For people who suspect that they are suffering from an allergy of some form, a consultation with an allergist is essential to identify the guilty allergen (or allergens) and confirm its causal role in the occurrence of the symptoms.
Once the guilty allergen has been identified, desensitisation (or allergen immunotherapy) can be embarked upon, as it is the only treatment that can modify the natural course of allergic disease.
The different steps in the diagnosis of allergy:

Clinical history
The coexistence of symptoms and allergies is verified through an assessment of the allergy's etiology, which is based on a full interview of the patient or his/her family, in order to detect the suspected allergen.
This interview starts with a full summarisation of the patient's medical history and is followed by more precise questions regarding the allergy, as well as the environmental and professional conditions in which it develops.
The presence of a family and/or personal allergic tendency (history of allergic events) is a good indicator of the occurrence of a respiratory allergy. Beyond the necessary history taking, the allergy assessment includes skin tests, lab tests (serum measurement of specific IgE antibodies) and sometimes allergen provocation tests.
Skin testing
Skin testing (prick test) conducted by the allergist is the basis for the allergy diagnosis.
The purpose of skin testing is to detect the presence of specific IgE antibodies for an allergen by the "triple response" of Lewis. When the allergen introduced in the dermal layer encounters specific IgE antibodies bound to the surface of mast cells, a reaction occurs activating the cells that release their mediators (histamine, kinine, leukotrienes, etc.), resulting in an immediate reaction characterised by edema, erythema and pruritus. This reaction tops out after 20 minutes. It is sometimes followed by inflammatory cell infiltration (eosinophils) that can last for 4 to 8 hours.
The performance of skin tests has greatly improved, owing to the use of standardised and better-characterised allergen extracts. The skin test technique most commonly accepted is that of the skin prick test. It is reliable, reproducible, relatively inexpensive and non-invasive. A drop of allergen is placed on the skin of the forearm or back, and the skin is pricked through the drop area using a plastic needle.
The results of the test can be read 15 to 20 minutes later, via measurement of the papule diameter of the skin reaction and comparison with that of control solutions (histamine and solvent). A skin test producing a papule with a diameter greater than 3 mm(and > 50% of the positive control) is considered as positive.
Skin prick tests can be performed in individuals 3 months of age or older.
The lab tests
The measurement of specific IgE antibodies is indicated as a first resort when skin tests cannot be conducted (extensive dermatosis, dermographism, atopic eczema). They are carried out secondarily in order to confirm the diagnosis of the clinical history, when there is disagreement between this diagnosis and the results of skin tests. In all cases, ordering laboratory examinations should be guided by the clinical context and the skin tests.
Lab tests referred to as “screening” tests
Lab tests referred to as screening tests based on an assay of specific IgE antibodies to a mixture (identified or otherwise) of several allergens have existed for more than 15 years. These tests can serve as a guide for a possible allergic sensitisation, but they have their limits. When the result of the test is positive, it indicates the presence of specific IgE antibodies, but without specification of the allergen. In this case, it is necessary to refer the patient to an allergist for a more precise diagnosis (skin tests or specific IgE single-allergen assays). When the result of the test is negative, it indicates the absence of specific IgE antibodies for the allergens included in the test alone, but does not rule out sensitisation to one or more allergens not appearing in the test. In this case as well, the opinion of an allergist is necessary.

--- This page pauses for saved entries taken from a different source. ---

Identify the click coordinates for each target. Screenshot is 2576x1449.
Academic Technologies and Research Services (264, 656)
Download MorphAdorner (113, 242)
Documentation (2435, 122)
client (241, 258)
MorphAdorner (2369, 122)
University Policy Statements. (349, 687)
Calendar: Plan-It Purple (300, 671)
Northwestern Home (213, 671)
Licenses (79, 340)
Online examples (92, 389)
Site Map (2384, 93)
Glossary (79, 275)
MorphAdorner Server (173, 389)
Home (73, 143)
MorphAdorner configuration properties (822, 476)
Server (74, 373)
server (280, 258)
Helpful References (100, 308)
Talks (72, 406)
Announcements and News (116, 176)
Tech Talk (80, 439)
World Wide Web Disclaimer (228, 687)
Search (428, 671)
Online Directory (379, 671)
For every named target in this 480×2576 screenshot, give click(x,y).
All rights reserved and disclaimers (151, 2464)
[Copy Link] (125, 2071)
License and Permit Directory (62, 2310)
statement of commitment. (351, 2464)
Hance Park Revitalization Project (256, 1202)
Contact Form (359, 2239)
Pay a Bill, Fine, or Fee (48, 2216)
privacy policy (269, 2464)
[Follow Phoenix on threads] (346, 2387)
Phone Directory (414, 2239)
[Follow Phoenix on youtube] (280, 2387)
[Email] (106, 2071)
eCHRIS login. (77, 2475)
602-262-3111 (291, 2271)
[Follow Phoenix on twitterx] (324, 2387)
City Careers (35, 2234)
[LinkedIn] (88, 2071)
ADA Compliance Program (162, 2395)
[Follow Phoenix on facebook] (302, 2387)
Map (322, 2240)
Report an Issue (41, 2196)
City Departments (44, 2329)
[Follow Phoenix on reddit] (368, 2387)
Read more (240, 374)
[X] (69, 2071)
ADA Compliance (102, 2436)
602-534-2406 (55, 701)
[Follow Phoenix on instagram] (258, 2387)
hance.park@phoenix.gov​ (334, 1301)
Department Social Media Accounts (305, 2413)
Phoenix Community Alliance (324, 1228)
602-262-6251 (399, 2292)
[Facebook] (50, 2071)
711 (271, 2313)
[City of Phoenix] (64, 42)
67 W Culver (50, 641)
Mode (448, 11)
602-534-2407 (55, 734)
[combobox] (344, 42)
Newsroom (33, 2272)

Allergen provocation tests
In the event of disagreement between the clinical history, the skin tests and the laboratory examinations, the specialist physician may decide to order or carry out a nasal, ocular or bronchial provocation test with the suspected allergen. These tests have the purpose of artificially stimulating the target organ (nasal mucosa, ocular conjunctiva or the bronchial tubes) using escalating doses of an allergen, in order to reproduce the allergic reaction with its constellation of symptoms. These tests are not systematically performed in routine practice because they are long and demanding for the patient. However, the result of the test, whether positive or negative, makes it possible to confirm or rule out the allergy with certainty. The conditions for conducting tests as well as the allergen administration protocols are currently well-defined.